There was nothing there, just an empty doorway. My brother had taken out his phone and was recording video, but he couldn’t see anything but thin air. I can’t remember the exact words we used, but between the two of us we hesitated, finally conveying that if anyone was there, they were dead, and that they no longer lived in the flat and needed to accept it and ‘move on’.
Nothing, again.
We waited for a moment. And as I turned to my brother to smile and suggest that perhaps it had worked. The door slammed shut and the light in the spare room went out. Utter darkness.
I panicked, and I’m a little ashamed to say I screamed for help, the fear of being trapped welling up inside me. I could hear my brother fumbling around. He told me to be calm. I wasn’t. He told me to look for the door. I couldn’t find it, disorientated by the dark as if the room had changed somehow. It felt smaller, cramped and stifled.
Then, in the darkness, I heard it. My brother clearly did too, as he swore under his breath asking if the sound was coming from me. My voice wavered and I simply said ‘no’. Behind us, in the gloom of that little room, we could hear breathing. The breaths were long and somehow carried threat with them. And then, a horrible inhaled gasp, followed by the deafening scream of a man right behind me.
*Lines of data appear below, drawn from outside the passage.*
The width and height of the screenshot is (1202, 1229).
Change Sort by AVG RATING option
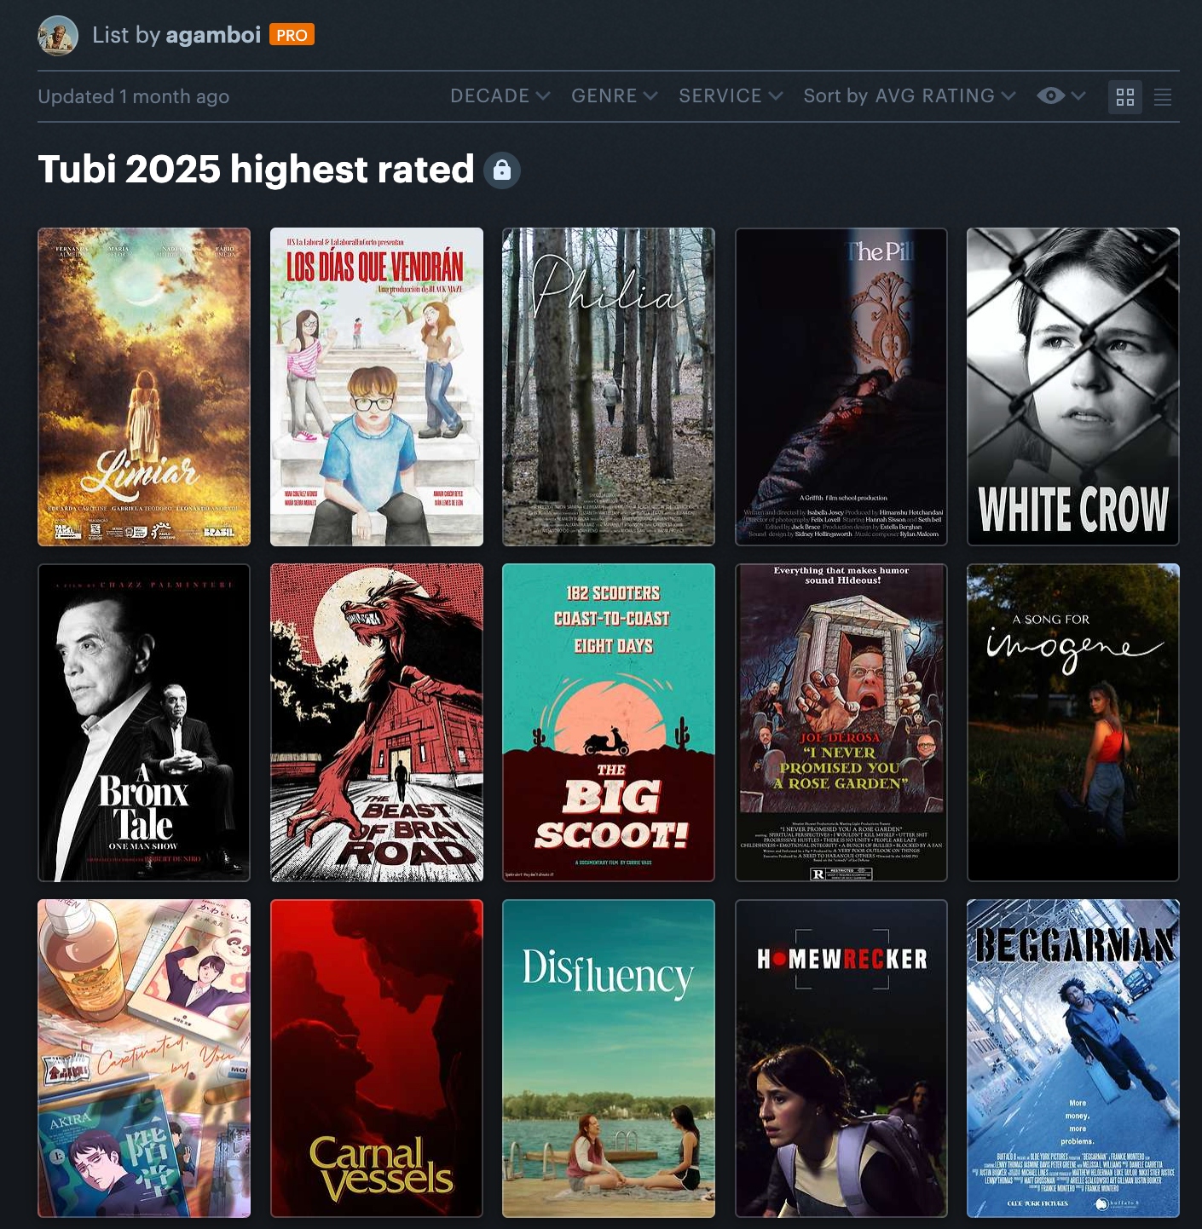point(909,96)
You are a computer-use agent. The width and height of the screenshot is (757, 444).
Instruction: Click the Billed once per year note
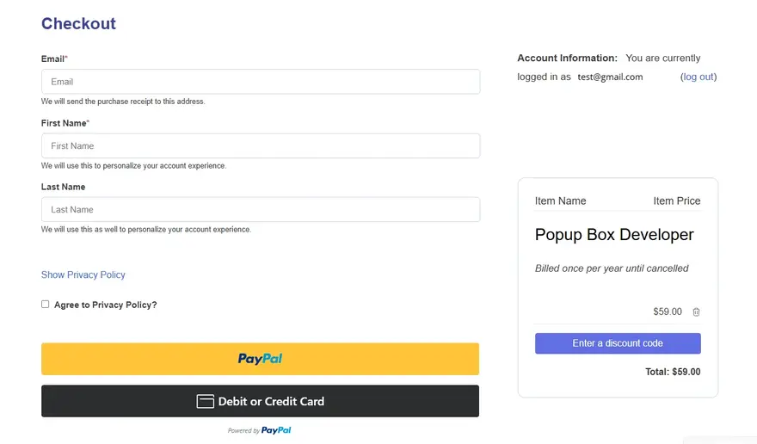pos(612,268)
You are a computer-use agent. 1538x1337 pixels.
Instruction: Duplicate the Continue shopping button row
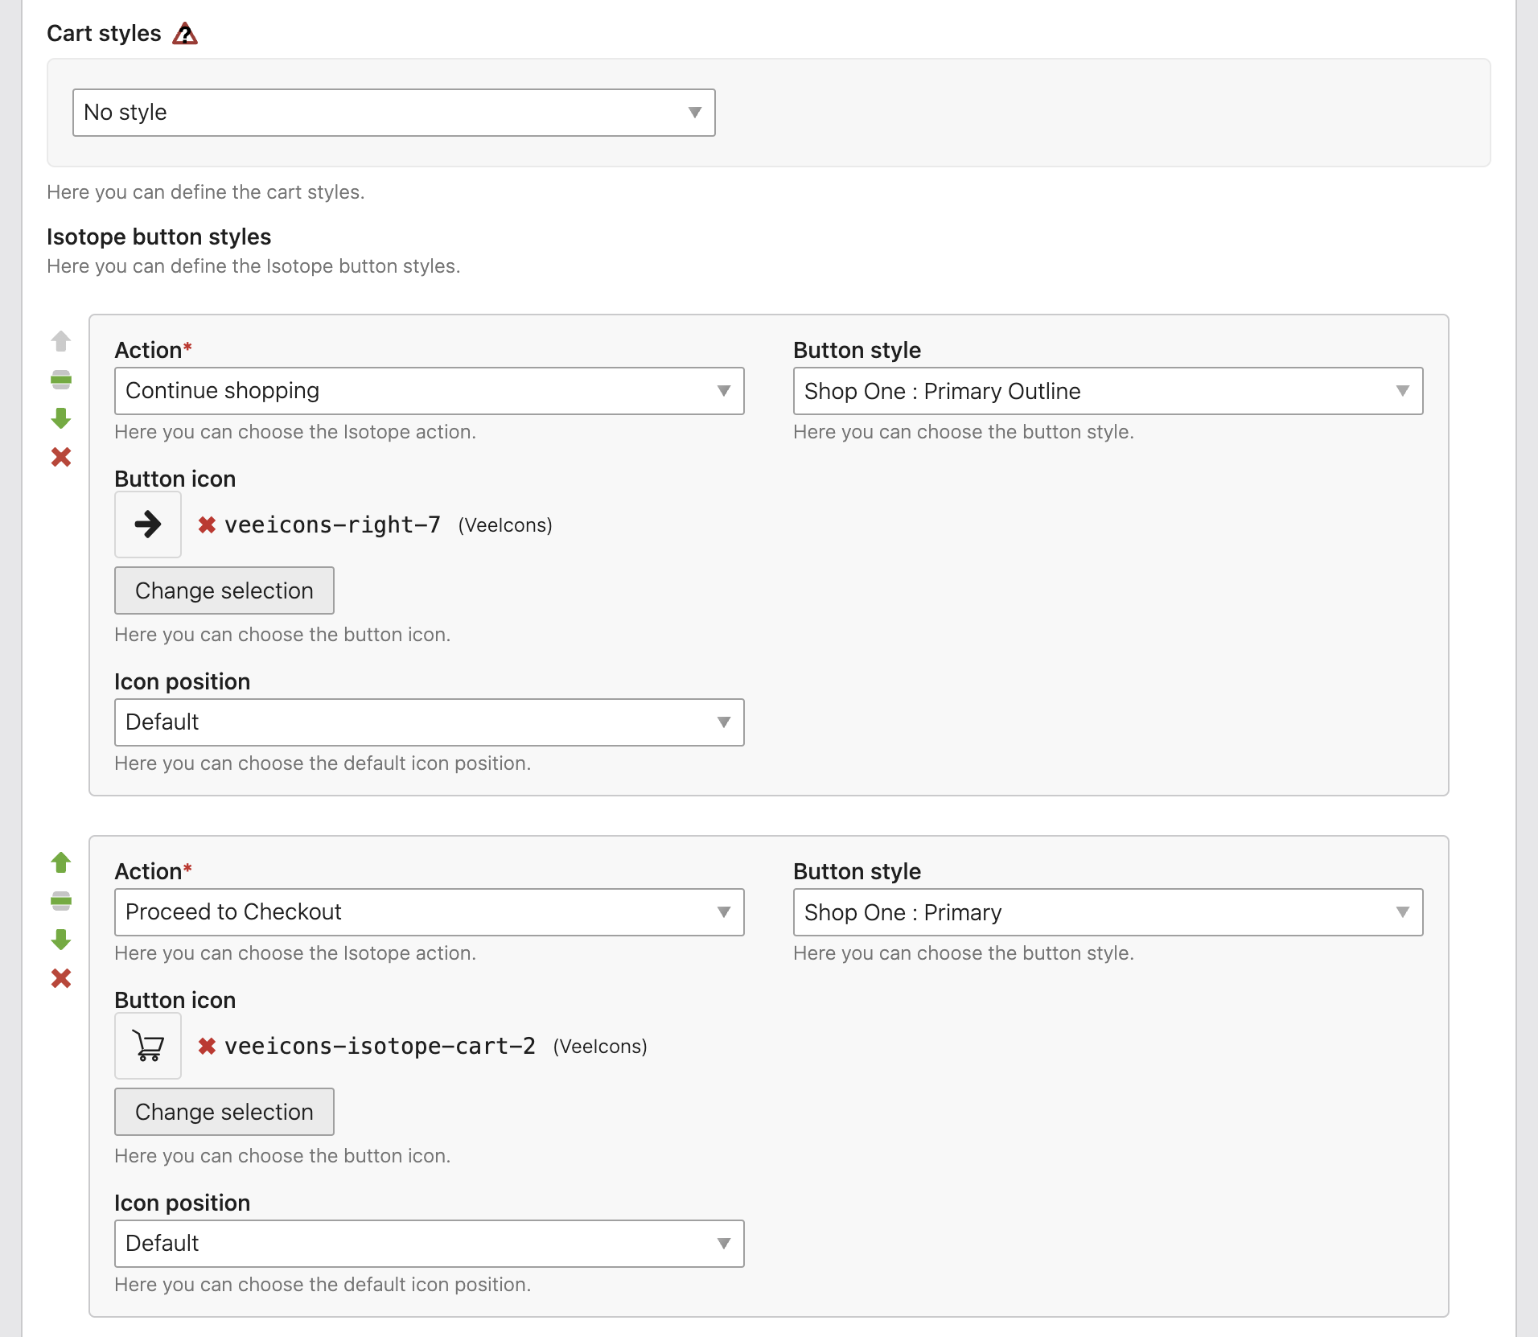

Terror overcame me, and as I finally found the door, my brother knocked into me in the pitch black and headed out into the hallway, with me quickly behind. In the fevered escape I lost my footing and managed to fall onto my side, on the floor directly in front of the open door to the blackness of the spare room.
The wind had been knocked out of me, but if I could have I would have cried out in horror at what I saw. The light in the spare room flicked back on, revealing a figure standing in the room, facing the wall. It began to turn slowly, and as it did I could see what I can only describe as a face, its skin bloated and tinged with a bruised blue, and its hair oily and straggled.
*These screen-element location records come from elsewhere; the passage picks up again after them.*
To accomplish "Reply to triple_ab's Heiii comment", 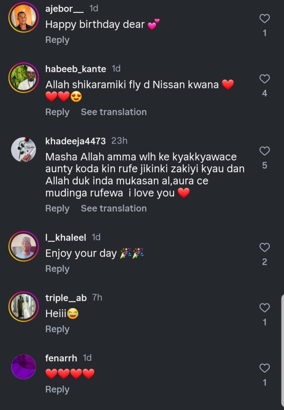I will coord(57,329).
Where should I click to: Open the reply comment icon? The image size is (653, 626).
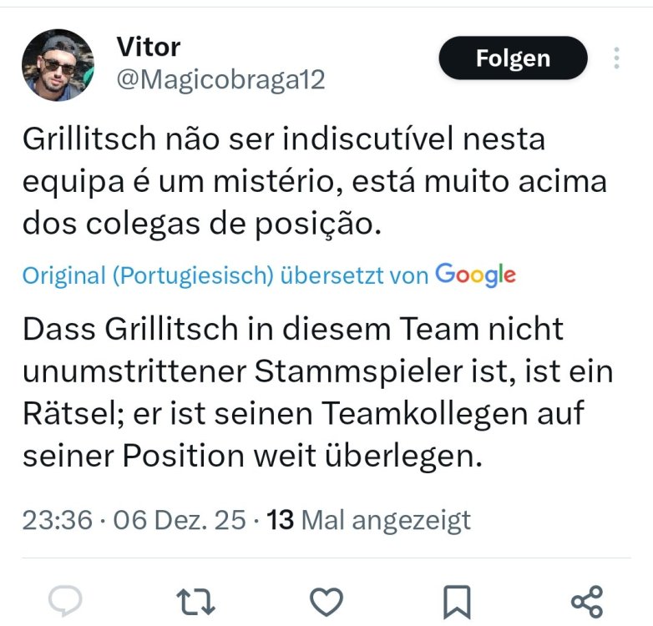coord(65,601)
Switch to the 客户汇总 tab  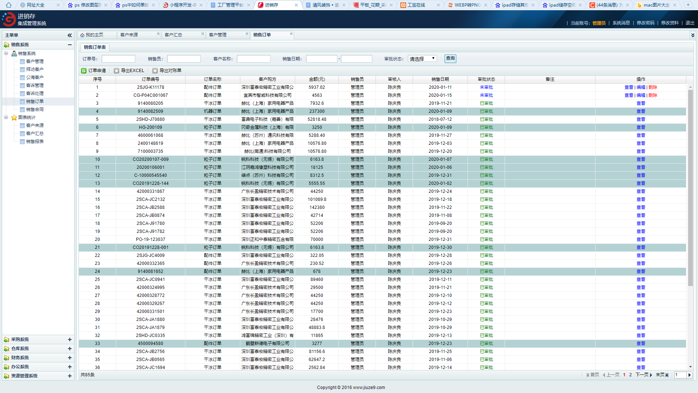tap(173, 35)
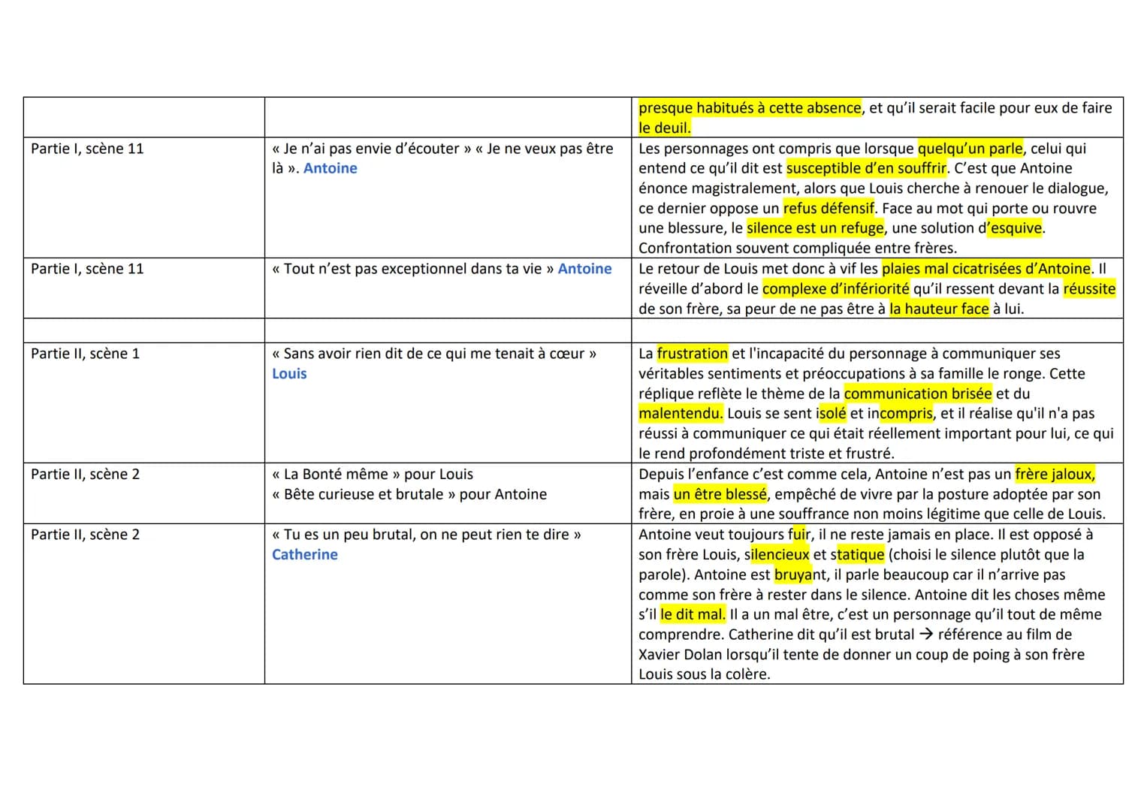Click the second 'Partie I, scène 11' cell
1147x811 pixels.
(x=143, y=288)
I kicked the door shut, and as my brother helped me to my feet we ran out of the flat, only to hear the spare room door open behind us, and running footsteps heading once more into the kitchen. We did not look back.
I haven’t slept in the flat since then, in fact I could only step foot in it to retrieve some of my things when accompanied by my brother and two of my friends; during the day. I refuse to sleep there, and between my family and myself have managed to find the money needed to rent elsewhere while I wait to sell the place. It’s further from work and the area isn’t as nice, but I really don’t care.
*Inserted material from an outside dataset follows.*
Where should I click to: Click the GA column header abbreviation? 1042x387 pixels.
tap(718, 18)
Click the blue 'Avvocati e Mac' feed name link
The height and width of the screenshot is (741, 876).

After speaking to the couple who lived there before me, you might already suspect what they told me in way of an explanation. They too heard footsteps occasionally in the hall at night, but nothing else of consequence, and happily lived there with their young son for a few years. What they could tell me was that they had bought the flat from an estate agent and knew fine well the history, but not being superstitious, they knew they had a bargain on their hands if they ignored what had happened.
The original owner had lived there by himself. By all accounts he was a very private person, and so no one in the building knew him very well. One night a terrible scream was heard from the man’s flat (and believe me, it is his). When neighbours went to his door he did not answer, and soon afterwards the smell of gas filled the hallway outside. The emergency services were called and the building evacuated. When they entered the flat they found the man’s bedroom in disarray, his belongings torn and broken up. In the kitchen they discovered his dead body, kneeling on the floor, half sticking out of the oven, his skin blue due to asphyxiation.
I’ve thought about the entire events often, wondered why the man’s ghost still lingers there. I’ve wondered why he made his presence felt more strongly to me than those who lived there before me. Most of all there is one question, for some unknown reason, which never seems to leave me. What made him scream in the first place?